This table of transmission systems using aluminum conductors is far from exhaustive. Aluminum is also being used to distribute energy to the sub-stations of long electric railways, as on the Aurora and Chicago which connects cities about forty miles apart. The lower cost of aluminum conductors is also leading to their adoption instead of copper in city distribution of light and power. Thus at Manchester, N. H., the local electric lines include about four miles each of 500,000 and 750,000 circular mil aluminum cable with weather-proof insulation. The larger of these cables contains thirty-seven strands of about No. 7 wire.
As may be seen from the foregoing facts, the choice of copper or aluminum for a transmission line should turn mainly on the cost of conductors of the required length and resistance in each metal. So nearly balanced are the mechanical and electrical properties of the two metals that not more than a very small premium should be paid for the privilege of using copper. As already pointed out, the costs of aluminum and copper conductors of given length and resistance are equal when the price per pound of aluminum wire is twice that of copper. During most of the time for several years the price of aluminum has been well below double the copper figures, and the advantage has been with aluminum conductors. With the two metals at the same price per pound aluminum would cost only one-half as much as equivalent copper conductors. When the price of aluminum is fifty per cent greater per pound than that of copper, the use of the former metal effects a saving of twenty-five per cent. For the new Niagara and Buffalo line, completed early in 1901, aluminum was selected because it effected a saving of about twelve per cent over the cost of copper. All of the aluminum lines here mentioned, except the short one near Hartford, were completed during or since 1900. Most of the facts here stated as to the line between Niagara Falls and Buffalo are drawn from vol. xviii., A. I. E. E., at pages 520 and 521.

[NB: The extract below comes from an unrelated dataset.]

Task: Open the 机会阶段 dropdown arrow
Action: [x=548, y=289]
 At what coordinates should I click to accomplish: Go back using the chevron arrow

The greater diameter of aluminum over equivalent copper conductors has advantages in transmission with alternating current at very high voltages. At high voltages, say of 40,000 or more, the constant silent loss of energy from one conductor to another of the same circuit through the air tends to become large and even prohibitive in amount. This loss is greater, other factors being constant, the smaller the diameter of the conductors in the line. It follows that this loss is more serious the smaller the power to be transmitted, because the smaller the diameter of the line wires. The silent passage of energy from wire to wire increases directly with the length of line and thus operates as a limit to long transmissions.
CHAPTER XVI.
VOLTAGE AND LOSSES ON TRANSMISSION LINES.
The voltage on a transmission line may be anything up to at least 60,000, and the weight of conductors varies inversely with the square of the figures selected, the power, length and loss being constant. Whatever the total line pressure, the weight of conductors varies inversely with the percentage of loss therein.
The case of maximum loss and minimum weight of conductors is that in which all of the transmitted energy is expended in heating the line wires. Such a case would never occur in practice, because the object of power transmission is to perform some useful work.
Minimum loss is theoretically zero, and the corresponding weight of conductors is infinite, but these conditions obviously cannot be attained in practice. Between these extremes of minimum and of infinite weights of conductors comes every practical transmission with a line loss greater than zero and less than 100 per cent.
To determine the weight and allowable cost of conductors, the cost of the energy that will be annually lost in them enters as one of the factors. At this point the distinction between the percentage of power lost at maximum load and the percentage of total energy lost should come into view.